Continue the biography of gymnast Alexander Artemev from the point where it stops.
---------- DOCUMENT TEXT
Alexander Vladimirovich "Sasha" Artemev (, ; born August 29, 1985) is a retired American artistic gymnast. Artemev was a member of the bronze medal-winning U.S. team at the 2008 Olympic Games. He is the 2006 all-around U.S. national champion. Known for his ability on pommel horse, he is the 2007 and 2008 U.S. national champion on the pommel horse and won the bronze medal on the event at the 2006 World Championships.

Personal life
Alexander Artemev, who goes by the Russian diminutive "Sasha", was born August 29, 1985, in Minsk, Belarusian SSR, Soviet Union. He is the only child of Svetlana and Vladimir Artemev. Both his parents are gymnastics coaches and former competitive gymnasts for the Soviet Union. His mother competed in rhythmic gymnastics while his father competed in artistic gymnastics. Vladimir was the 1982 USSR Cup all-around champion, whose own Olympic ambitions were dashed by the Soviet boycott of the 1984 Summer Olympics. By 1990, Svetlana moved to Chile to coach, leaving Vladimir a single dad.

Father and son came to the United States in 1994, becoming U.S. citizens in December 2002. Artemev attended McLain High School, graduating in 2003. He married University of Denver gymnast Brianna Springer in the summer of 2009, but the couple divorced in 2011.

Gymnastics career
Artemev won three titles at the 2006 U.S. National Championships in the all-around, pommel horse and parallel bars. He was the only member of the American men's team to win a medal at the 2006 World Championships, taking the bronze on the pommel horse. He became the first U.S. gymnast since Kurt Thomas in 1979 to win a world championship medal on pommel horse. At the 2007 U.S. Nationals he finished fourth in the all around, behind champion David Durante, Guillermo Alvarez, and Sho Nakamori. At the competition he became the first gymnast to land a triple-twisting Yurchenko vault.

At the 2008 U.S. Nationals, Artemev won the pommel horse title for the second consecutive year. After the U.S. Olympic Trials in June, he was named as an alternate to the men's team for the 2008 Olympics. On August 7, he was added to the team, replacing injured Morgan Hamm.

Together with his teammates, Artemev won the bronze medal in men's team gymnastics in Beijing. Artemev's dazzling performance on the pommel horse, the last routine for the team, clinched the bronze medal for the U.S. team. Following the team competition, Artemev competed in the individual all-around, where he received the second highest pommel horse score with a 15.525. Artemev finished the all-around competition in 12th place behind fellow American Jonathan Horton, who placed ninth. Artemev qualified for the pommel horse individual finals in sixth position. He attempted a new routine that would raise his difficulty level. However, halfway through his routine, and just after completing a more difficult move, he fell on an easier move, resulting in an automatic 0.8 of a point deduction, which dropped his final score to a 14.975 for seventh place.
--------------------
---------- EXTRACTED DATA
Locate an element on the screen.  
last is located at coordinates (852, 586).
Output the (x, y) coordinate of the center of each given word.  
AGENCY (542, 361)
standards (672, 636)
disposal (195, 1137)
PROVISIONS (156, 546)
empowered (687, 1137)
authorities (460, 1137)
--------------------
---------- EXTRACTED DATA
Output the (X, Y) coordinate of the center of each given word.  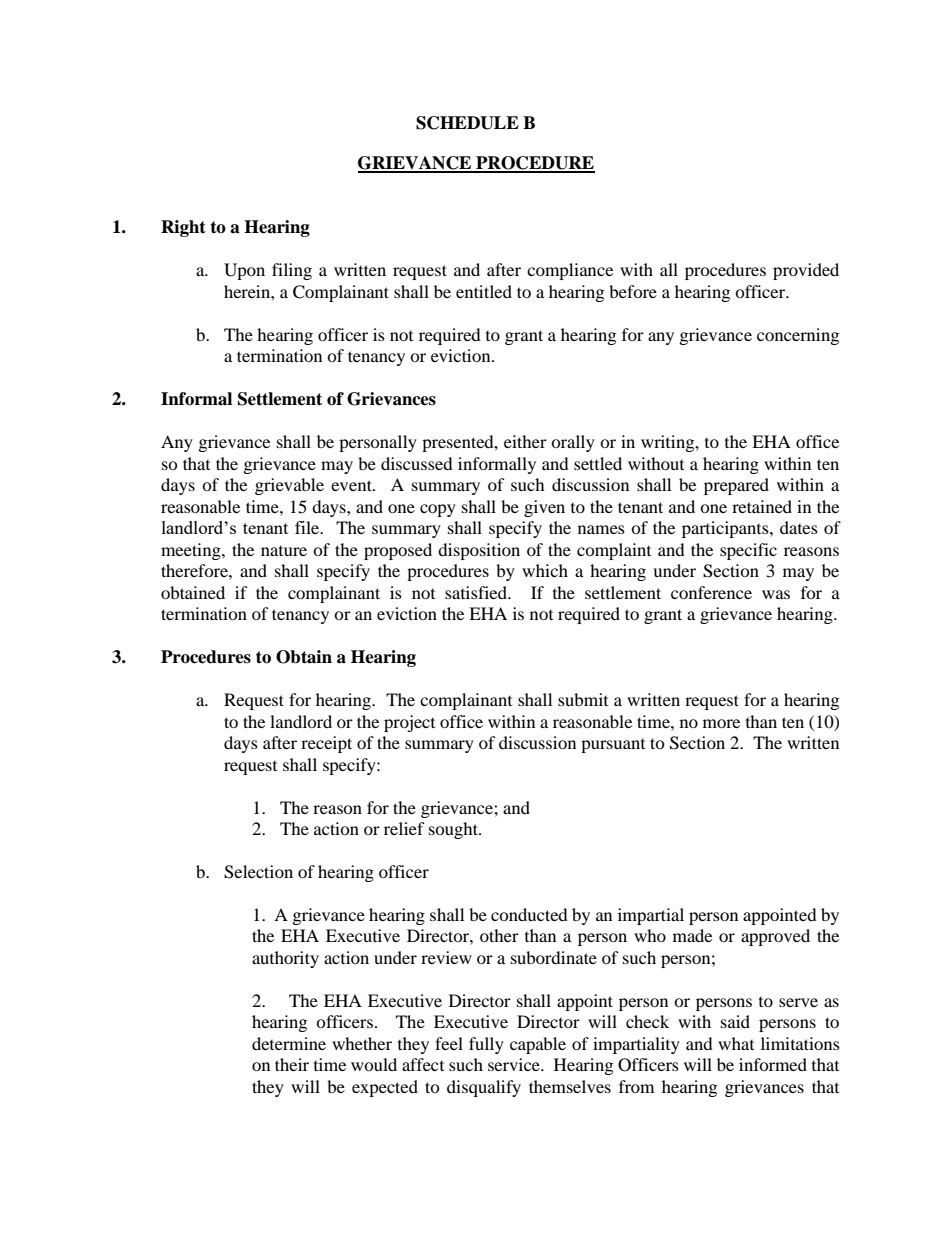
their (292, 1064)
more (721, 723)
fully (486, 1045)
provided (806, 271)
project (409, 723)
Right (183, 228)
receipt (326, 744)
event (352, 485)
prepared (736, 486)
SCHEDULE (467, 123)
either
--------------------
ANSWER TO THIS EXERCISE:
In April 2009, Artemev injured two vertebrae in a car accident, but continued training to try to make the team for the 2009 World Championships. The injury forced him out of the 2009 U.S. National Championships in August, but USA Gymnastics still named him to the world team on the condition he could prove physical readiness prior to competition. However, he was unable to sufficiently recover to attend the verification camp.

Artemev returned competition in February 2010, competing four events in qualification at the U.S. Winter Cup. At the end of 2010, he said he hoped to compete all six events again the next season. In February 2011, he competed three events at the U.S. Winter Cup, but did not advance to the second day's finals.

Artemev did not compete again for the rest of the Olympic cycle. In 2012, he said he would decide after the London Olympic Games whether or not to make a comeback for the 2016 Olympics, but he eventually retired.

He currently coaches, alongside his father, at 5280 Gymnastics in Colorado. One of their top gymnasts, Yul Moldauer, is the 2014 U.S. junior national champion on pommel horse, 2017 national champion, and 2020 Olympic team member.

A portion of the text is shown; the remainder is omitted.